Historic cemetery in Massachusetts, United States

Hillside Cemetery is a historic cemetery on West Main Street (Massachusetts Route 2) between Brown Street and Charles Street in North Adams, Massachusetts, United States. Located on the western fringe of the city, the earliest portions of the cemetery date to 1798; it is the community's oldest public burying ground. The cemetery is divided by Route 2, with the older section to the north and the younger section (laid out in 1858) to the south. The cemetery's location at the foot of Mount Greylock gives it excellent views of the surrounding area, and of the urban core of North Adams.
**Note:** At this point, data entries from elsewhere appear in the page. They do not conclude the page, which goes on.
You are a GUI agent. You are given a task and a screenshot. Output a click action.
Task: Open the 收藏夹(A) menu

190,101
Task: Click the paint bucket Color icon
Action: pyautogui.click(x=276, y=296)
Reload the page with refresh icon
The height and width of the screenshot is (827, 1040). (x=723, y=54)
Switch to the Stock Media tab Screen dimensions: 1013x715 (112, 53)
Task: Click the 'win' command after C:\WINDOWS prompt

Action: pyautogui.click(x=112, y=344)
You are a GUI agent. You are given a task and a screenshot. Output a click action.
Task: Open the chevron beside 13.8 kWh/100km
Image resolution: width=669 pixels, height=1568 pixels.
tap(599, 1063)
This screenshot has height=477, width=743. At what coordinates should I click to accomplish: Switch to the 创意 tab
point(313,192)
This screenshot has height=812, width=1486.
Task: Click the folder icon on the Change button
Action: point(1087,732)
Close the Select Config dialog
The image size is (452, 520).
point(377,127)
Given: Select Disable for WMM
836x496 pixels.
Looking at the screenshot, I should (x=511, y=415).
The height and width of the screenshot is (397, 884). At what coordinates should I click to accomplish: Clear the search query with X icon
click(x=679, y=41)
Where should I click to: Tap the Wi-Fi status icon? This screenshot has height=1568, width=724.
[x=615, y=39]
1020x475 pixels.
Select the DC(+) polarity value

The older portion of the cemetery is less formally laid out than the newer section. It includes a fairly steeply sloped hill and a bowl-shaped valley, and is lined by grassy paths laid out in a grid. The oldest graves are at the top of the hill, the oldest dating to 1798. The southern portion of the cemetery is much larger, and is laid out with narrow roadways, most of which were in place by 1878. The terrain of the southern section is similar to that of the northern, also featuring a hill and valley. The most prominent memorial is the Tinker Mausoleum (1926), located in the northern section.

The oldest surviving cemetery in North Adams is the Old Congregational Burying Ground (1780). Hillside appears to have been established as a family cemetery of the locally prominent Knight family, who buried their daughter Olive in 1798. Members of the Knight family were among the first to introduce textile manufacturing into North Adams, its early source of growth and prosperity in the 19th century. The town of Adams (from which North Adams separated in 1878) purchased the southern tract in 1858. North Adams' second public cemetery, located in the southern part of the city, was opened in 1898.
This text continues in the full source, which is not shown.